City life, design, and our always evolving neighborhoods.
Curbed
 

February 2, 2026

 

GETTING AROUND

The New Geography of a Frozen City The single-file sidewalk, the bus-stop mountain, and other features of life after the storm.

By Clio Chang

Photo: Timothy A. Clary/AFP/Getty Images

It’s been a week since a foot of snow fell on the city, and what was once fluff quickly turned into slush and has now hardened into ice. A string of below-freezing temperatures, with no real sign of a defrost coming, means things are likely to stay this way for a while.

And so we’ve adapted to the new geography of a haphazardly shoveled and plowed landscape: Pedestrians learned to walk in single-file lines, supers put out the trash on top of piles of snow, bus riders became mountain climbers, and everyone got mad at one another for the uncleared crosswalks.
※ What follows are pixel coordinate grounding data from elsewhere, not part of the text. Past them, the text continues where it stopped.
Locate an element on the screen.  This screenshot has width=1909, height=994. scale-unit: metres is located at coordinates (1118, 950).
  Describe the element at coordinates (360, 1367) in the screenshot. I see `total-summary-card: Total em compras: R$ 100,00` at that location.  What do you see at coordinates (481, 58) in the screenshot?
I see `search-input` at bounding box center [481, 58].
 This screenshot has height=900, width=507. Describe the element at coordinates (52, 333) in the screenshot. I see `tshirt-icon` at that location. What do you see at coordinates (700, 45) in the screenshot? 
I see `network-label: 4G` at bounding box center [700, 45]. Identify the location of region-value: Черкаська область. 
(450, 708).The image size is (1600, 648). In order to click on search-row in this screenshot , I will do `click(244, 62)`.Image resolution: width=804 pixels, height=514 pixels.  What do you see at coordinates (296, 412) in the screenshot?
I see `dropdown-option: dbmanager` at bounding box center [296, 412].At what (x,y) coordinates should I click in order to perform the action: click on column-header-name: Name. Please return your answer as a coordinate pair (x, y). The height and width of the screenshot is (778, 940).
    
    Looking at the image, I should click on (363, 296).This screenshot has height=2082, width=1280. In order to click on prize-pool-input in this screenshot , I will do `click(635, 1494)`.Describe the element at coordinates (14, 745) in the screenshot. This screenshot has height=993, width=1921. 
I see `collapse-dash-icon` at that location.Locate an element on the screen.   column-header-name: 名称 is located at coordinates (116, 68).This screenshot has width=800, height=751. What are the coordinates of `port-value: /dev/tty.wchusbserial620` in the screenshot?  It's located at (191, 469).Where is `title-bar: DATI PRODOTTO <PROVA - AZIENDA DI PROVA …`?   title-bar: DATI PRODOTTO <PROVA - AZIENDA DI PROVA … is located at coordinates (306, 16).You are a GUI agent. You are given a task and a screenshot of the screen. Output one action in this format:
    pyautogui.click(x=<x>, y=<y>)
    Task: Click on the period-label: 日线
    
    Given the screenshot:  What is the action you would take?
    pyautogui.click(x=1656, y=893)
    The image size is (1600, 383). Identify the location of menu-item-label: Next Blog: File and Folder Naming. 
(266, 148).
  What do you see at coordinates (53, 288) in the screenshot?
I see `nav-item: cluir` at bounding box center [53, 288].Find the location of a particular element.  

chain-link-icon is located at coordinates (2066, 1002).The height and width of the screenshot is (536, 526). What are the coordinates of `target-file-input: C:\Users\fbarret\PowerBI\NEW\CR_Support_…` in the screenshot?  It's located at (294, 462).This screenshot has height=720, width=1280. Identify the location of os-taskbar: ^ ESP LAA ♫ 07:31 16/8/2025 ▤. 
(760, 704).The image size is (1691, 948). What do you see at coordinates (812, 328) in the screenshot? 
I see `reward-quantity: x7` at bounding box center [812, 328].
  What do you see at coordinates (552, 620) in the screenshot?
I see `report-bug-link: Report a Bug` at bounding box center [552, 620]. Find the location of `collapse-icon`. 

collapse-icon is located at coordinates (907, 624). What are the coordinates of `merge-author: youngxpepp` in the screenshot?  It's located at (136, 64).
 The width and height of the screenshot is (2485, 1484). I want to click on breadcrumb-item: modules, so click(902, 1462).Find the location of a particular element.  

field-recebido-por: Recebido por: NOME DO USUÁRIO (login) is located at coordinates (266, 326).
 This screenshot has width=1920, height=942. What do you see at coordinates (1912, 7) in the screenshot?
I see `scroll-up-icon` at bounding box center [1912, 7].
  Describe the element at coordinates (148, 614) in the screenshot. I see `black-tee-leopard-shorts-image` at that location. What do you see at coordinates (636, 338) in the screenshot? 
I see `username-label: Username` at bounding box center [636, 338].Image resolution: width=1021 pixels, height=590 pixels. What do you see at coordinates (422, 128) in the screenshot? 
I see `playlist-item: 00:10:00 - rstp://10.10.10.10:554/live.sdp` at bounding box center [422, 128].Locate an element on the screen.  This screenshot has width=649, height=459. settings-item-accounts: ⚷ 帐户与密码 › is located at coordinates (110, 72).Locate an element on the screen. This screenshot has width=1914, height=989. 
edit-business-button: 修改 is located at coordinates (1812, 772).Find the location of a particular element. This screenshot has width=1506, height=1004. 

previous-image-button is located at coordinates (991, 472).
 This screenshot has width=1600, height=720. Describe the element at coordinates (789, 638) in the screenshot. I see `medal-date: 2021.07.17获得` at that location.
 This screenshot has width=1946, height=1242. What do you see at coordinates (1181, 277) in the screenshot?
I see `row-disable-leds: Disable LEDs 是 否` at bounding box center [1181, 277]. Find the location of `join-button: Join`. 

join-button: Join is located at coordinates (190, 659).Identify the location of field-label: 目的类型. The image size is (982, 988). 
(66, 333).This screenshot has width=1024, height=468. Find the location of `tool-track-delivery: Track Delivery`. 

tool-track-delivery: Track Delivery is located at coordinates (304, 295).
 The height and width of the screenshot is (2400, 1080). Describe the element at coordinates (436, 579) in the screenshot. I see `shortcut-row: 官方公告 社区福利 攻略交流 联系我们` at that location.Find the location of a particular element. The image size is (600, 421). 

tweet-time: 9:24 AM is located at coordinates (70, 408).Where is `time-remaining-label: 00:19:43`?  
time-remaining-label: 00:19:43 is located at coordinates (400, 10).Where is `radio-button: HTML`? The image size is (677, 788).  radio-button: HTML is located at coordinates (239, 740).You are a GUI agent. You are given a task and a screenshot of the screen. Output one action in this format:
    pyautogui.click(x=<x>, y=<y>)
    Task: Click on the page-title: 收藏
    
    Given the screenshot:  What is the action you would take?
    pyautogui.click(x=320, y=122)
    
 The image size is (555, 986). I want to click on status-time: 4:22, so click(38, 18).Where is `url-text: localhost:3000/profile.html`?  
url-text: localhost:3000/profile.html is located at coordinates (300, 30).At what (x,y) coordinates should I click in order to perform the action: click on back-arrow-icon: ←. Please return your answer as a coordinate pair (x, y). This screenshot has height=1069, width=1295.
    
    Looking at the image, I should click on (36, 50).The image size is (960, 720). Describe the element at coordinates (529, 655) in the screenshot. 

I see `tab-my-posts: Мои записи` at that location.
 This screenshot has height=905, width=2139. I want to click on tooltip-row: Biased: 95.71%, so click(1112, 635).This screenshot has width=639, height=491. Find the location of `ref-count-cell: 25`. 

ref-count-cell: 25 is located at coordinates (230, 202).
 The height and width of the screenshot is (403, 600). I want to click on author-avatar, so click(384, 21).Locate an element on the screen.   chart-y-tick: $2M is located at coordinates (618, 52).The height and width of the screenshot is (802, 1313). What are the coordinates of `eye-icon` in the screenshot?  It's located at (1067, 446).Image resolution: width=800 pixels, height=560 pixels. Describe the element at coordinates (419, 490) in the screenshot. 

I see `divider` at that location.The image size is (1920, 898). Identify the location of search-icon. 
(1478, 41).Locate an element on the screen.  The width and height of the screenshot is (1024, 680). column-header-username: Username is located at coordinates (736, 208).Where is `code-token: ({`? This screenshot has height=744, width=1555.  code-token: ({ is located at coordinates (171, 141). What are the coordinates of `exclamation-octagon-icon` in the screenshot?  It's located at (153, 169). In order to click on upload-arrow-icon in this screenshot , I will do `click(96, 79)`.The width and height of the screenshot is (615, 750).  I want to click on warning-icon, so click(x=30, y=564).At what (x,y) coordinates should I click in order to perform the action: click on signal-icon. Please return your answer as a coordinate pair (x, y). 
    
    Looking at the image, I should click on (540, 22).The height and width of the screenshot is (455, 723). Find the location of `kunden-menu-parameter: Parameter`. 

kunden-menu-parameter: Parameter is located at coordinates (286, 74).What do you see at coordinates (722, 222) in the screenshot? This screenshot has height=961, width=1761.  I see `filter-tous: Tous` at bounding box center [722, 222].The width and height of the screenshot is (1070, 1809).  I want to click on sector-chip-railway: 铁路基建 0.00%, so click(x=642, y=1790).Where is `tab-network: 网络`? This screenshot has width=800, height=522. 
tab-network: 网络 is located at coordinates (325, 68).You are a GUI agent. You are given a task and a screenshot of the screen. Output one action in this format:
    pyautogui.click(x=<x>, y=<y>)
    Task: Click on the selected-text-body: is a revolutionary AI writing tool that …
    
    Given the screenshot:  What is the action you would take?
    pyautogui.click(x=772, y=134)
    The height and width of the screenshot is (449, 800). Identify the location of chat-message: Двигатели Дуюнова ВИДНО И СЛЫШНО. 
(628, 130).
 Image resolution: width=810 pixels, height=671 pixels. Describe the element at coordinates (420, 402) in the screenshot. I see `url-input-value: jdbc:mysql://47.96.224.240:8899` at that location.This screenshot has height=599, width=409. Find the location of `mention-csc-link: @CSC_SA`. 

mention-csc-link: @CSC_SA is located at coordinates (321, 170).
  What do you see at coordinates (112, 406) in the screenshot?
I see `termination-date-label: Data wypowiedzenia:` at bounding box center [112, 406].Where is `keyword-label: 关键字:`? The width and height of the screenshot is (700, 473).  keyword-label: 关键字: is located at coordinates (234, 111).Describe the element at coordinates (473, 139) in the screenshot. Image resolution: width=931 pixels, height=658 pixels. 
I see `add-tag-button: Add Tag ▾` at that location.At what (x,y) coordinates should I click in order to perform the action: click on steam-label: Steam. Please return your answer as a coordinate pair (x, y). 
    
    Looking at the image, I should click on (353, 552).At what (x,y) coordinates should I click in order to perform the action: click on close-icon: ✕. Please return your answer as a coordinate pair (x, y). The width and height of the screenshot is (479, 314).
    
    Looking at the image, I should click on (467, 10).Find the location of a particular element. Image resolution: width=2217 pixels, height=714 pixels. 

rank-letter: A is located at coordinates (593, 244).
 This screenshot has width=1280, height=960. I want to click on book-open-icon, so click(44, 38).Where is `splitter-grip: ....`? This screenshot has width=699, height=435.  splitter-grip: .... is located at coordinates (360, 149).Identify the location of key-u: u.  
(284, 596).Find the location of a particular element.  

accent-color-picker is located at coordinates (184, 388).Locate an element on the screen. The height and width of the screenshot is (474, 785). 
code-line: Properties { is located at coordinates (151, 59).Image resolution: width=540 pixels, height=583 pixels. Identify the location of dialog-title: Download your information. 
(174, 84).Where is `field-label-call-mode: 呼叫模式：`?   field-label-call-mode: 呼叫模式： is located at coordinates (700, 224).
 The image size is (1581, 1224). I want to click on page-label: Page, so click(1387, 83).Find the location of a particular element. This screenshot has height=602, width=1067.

Some older and disabled New Yorkers have been left stranded at home. Stroller navigation is a nightmare. (The sidewalk, including the curb cut, is considered the responsibility of the property owner, while the road up to the curb cut is the Department of Sanitation’s domain.) Cars remain buried, and biking is a brave (and, often, poorly compensated gig-working) person’s game. Slowly things are getting cleared. The city deployed gigantic mesmerizing snow-melters because without them, in the acting Sanitation commissioner’s own words, the snow is “not going to go away anywhere anytime soon.”